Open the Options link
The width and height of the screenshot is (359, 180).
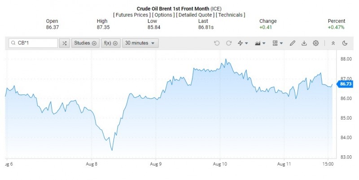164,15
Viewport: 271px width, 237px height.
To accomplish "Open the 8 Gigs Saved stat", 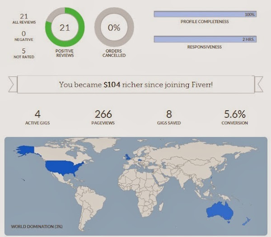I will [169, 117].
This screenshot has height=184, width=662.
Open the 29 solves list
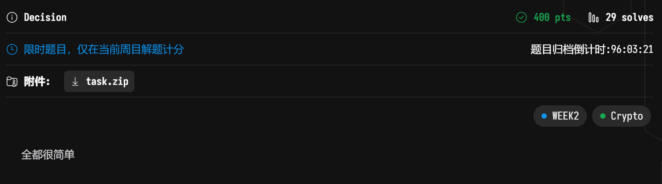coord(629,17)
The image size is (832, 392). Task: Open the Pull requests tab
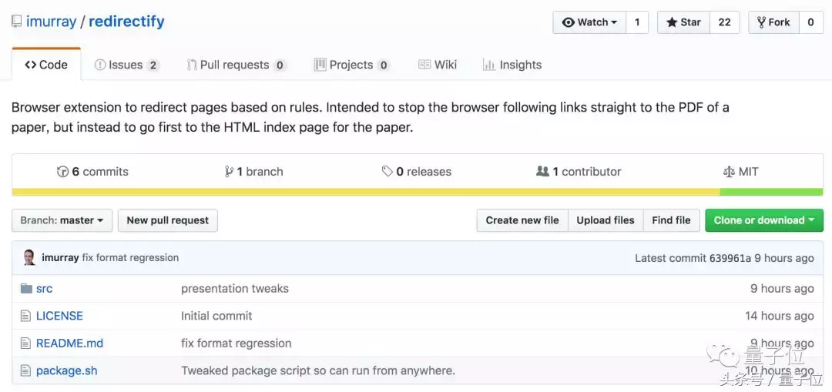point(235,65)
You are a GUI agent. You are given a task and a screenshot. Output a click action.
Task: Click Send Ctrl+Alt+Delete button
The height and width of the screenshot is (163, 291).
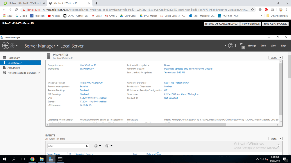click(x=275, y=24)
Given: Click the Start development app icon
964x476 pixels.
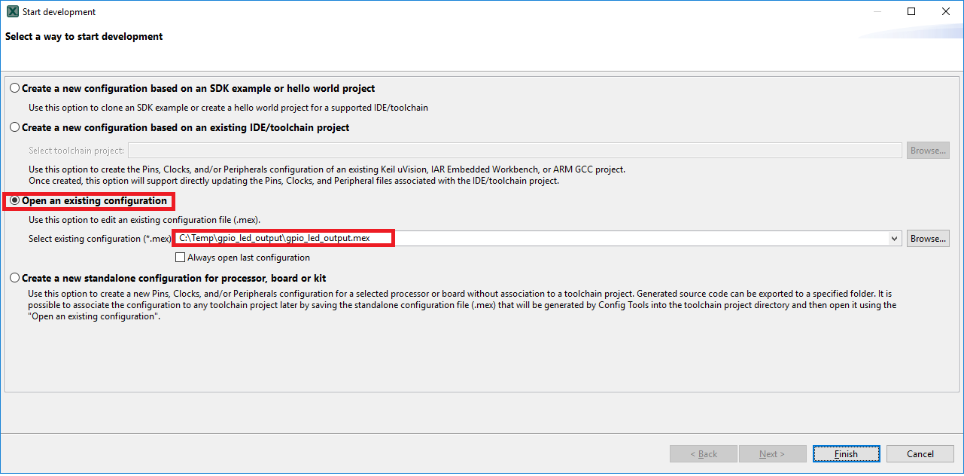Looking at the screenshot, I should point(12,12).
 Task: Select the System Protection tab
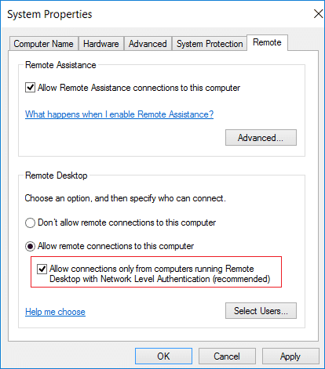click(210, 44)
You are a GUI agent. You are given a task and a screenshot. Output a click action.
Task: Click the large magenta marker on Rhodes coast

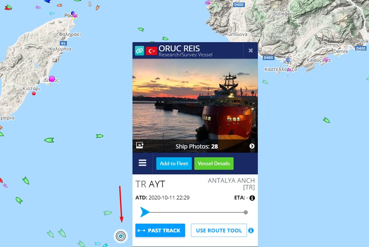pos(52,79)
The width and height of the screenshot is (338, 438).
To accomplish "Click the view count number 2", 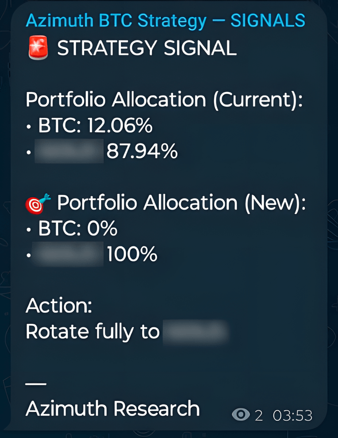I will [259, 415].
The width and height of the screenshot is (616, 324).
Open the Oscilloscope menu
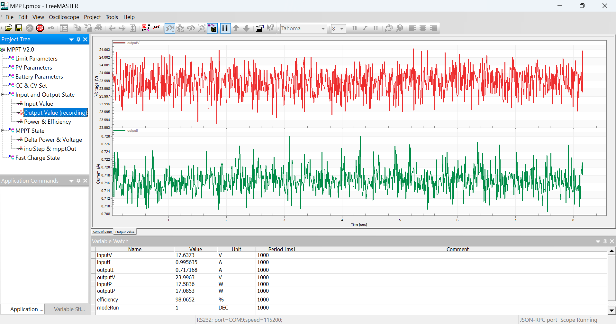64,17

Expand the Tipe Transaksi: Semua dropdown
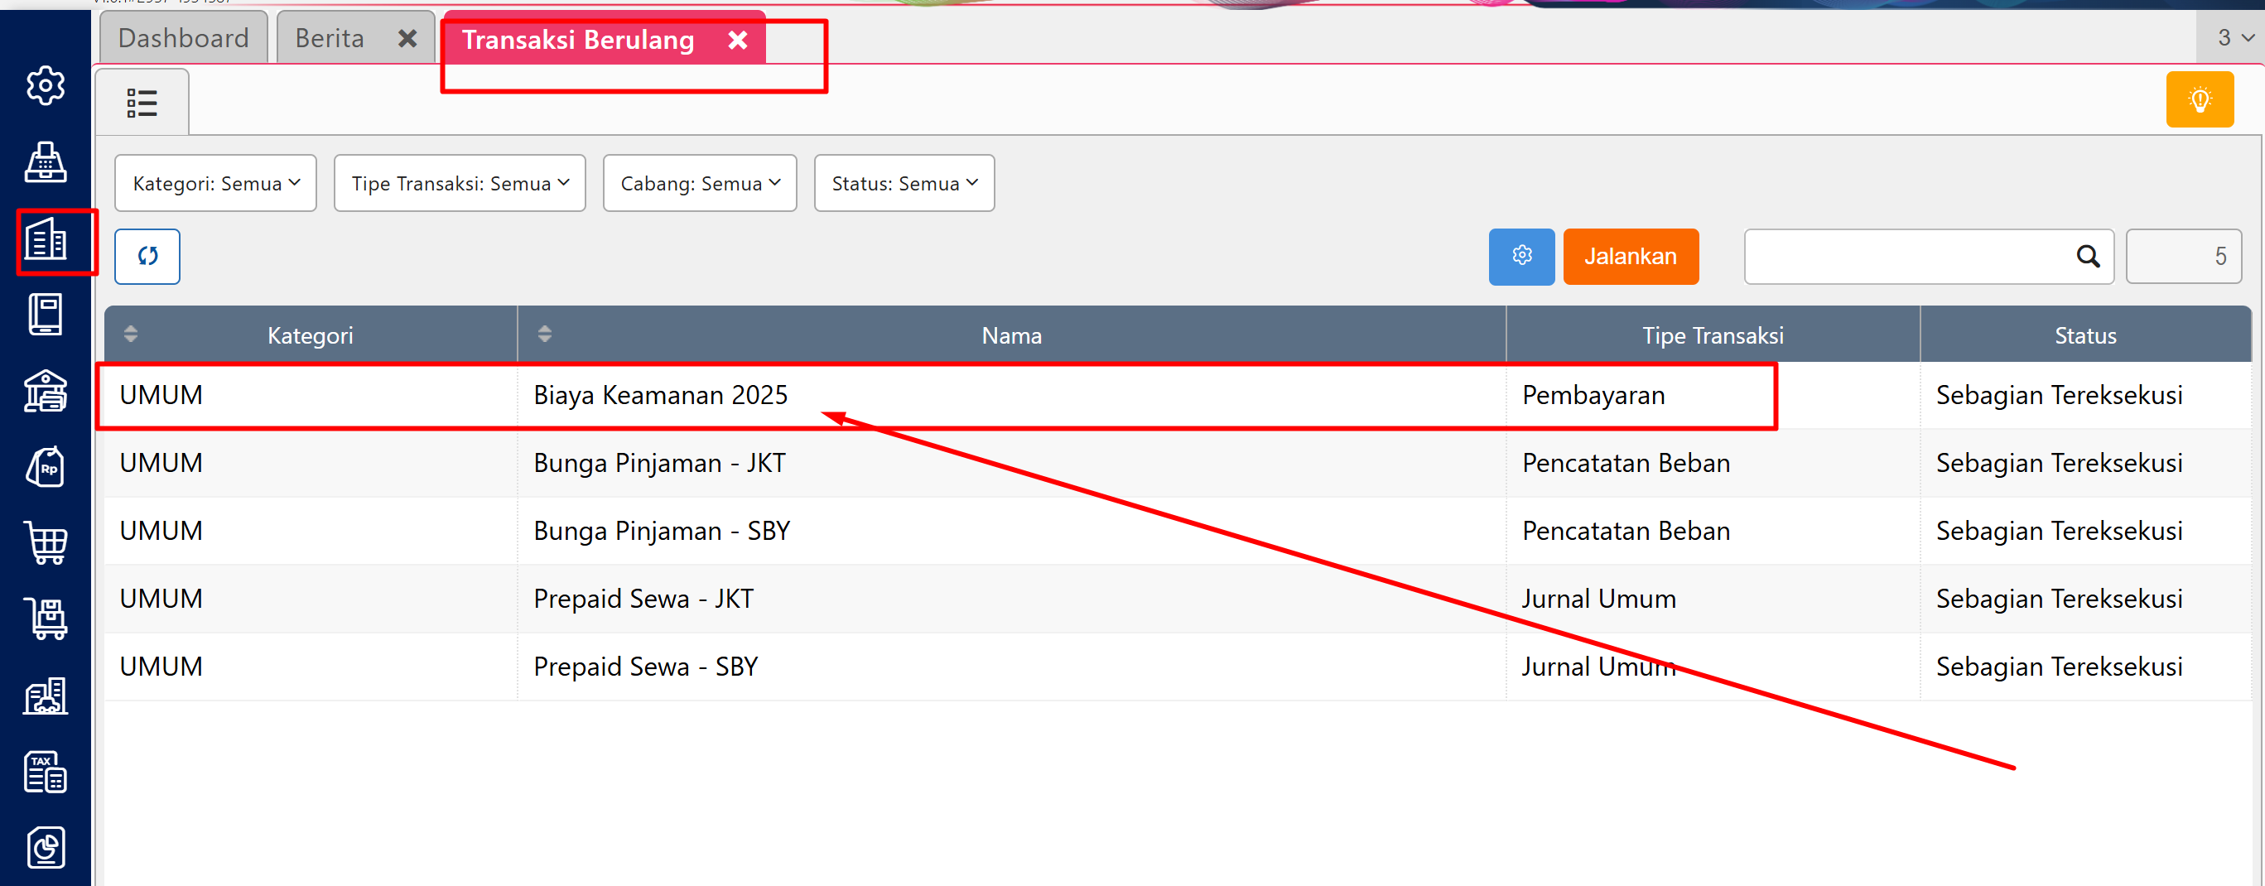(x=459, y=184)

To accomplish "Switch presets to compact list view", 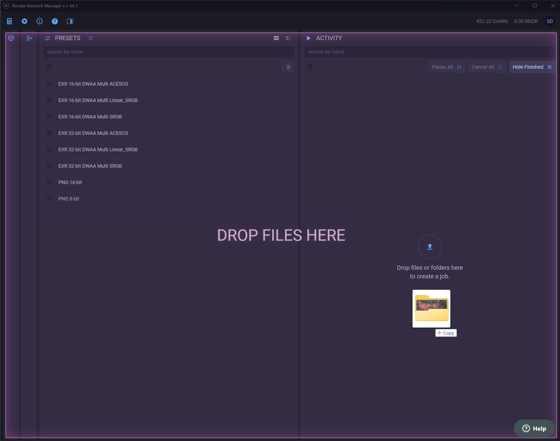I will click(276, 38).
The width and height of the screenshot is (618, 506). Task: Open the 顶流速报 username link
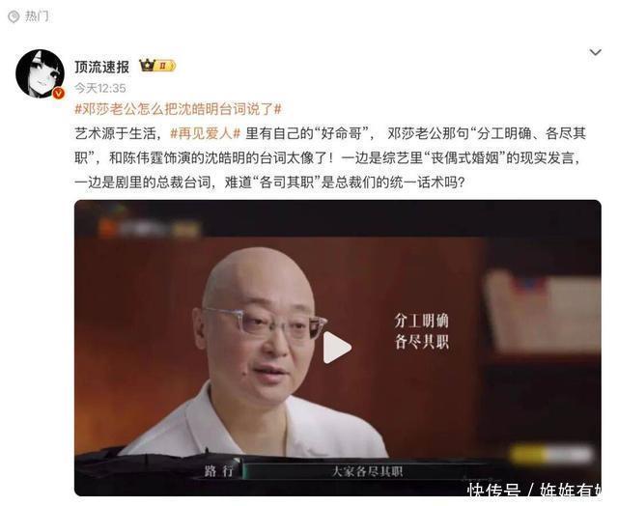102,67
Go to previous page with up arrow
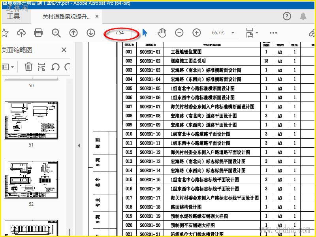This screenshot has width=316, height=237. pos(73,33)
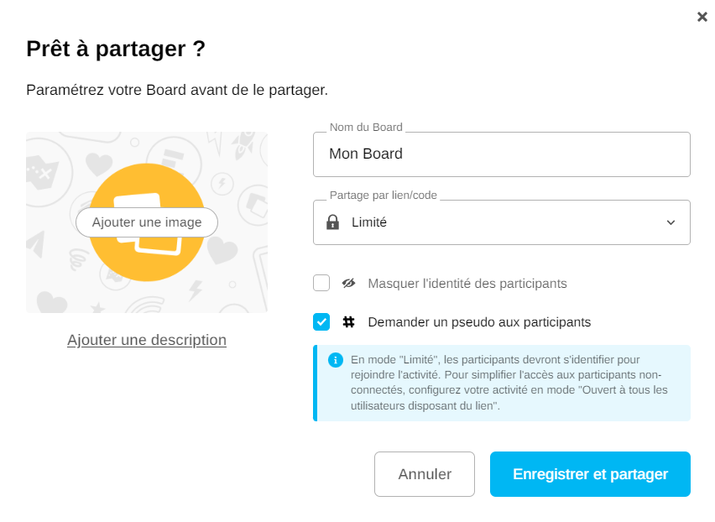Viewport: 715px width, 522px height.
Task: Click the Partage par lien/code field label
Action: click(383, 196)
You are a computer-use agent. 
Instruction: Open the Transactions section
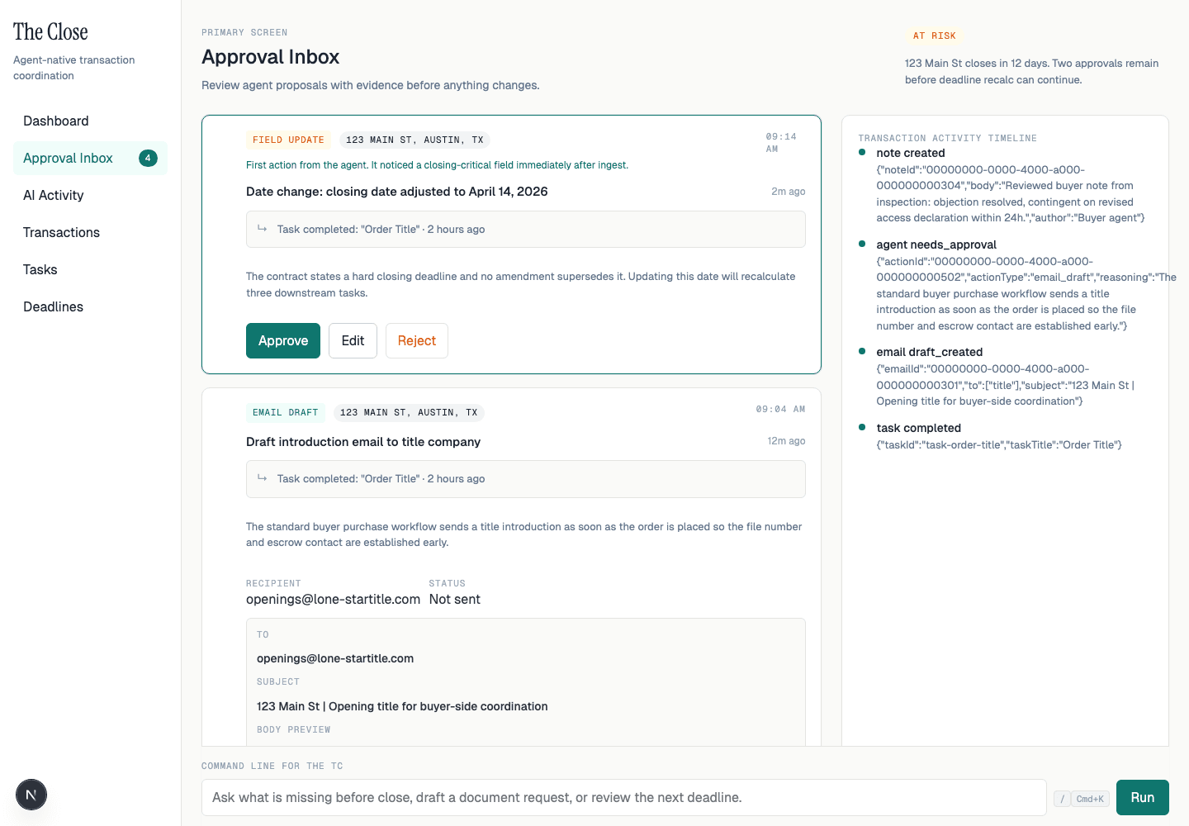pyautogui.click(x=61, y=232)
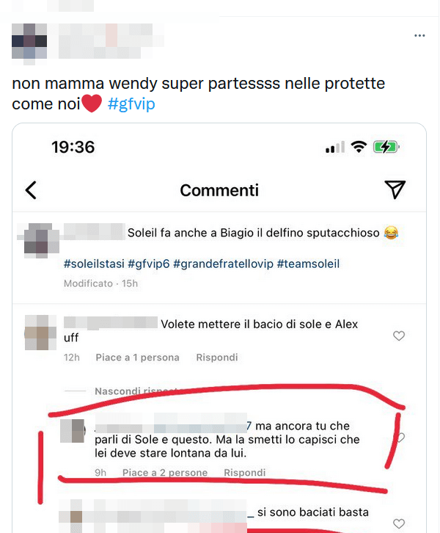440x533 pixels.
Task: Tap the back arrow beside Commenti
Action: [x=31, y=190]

### [Task description]
Look above for the line with "The image size" and copy exactly from it through the line with "Given: Click the Start development app icon", both included. Omit the pictures.

### [The completed task]
The image size is (832, 392). Task: Open the Pull requests tab
point(235,65)
You are a GUI agent. You are given a task and a screenshot. Output a click action.
Task: Click Send Ctrl+Alt+Delete button
The height and width of the screenshot is (163, 291).
click(x=275, y=24)
Given: Click the Start development app icon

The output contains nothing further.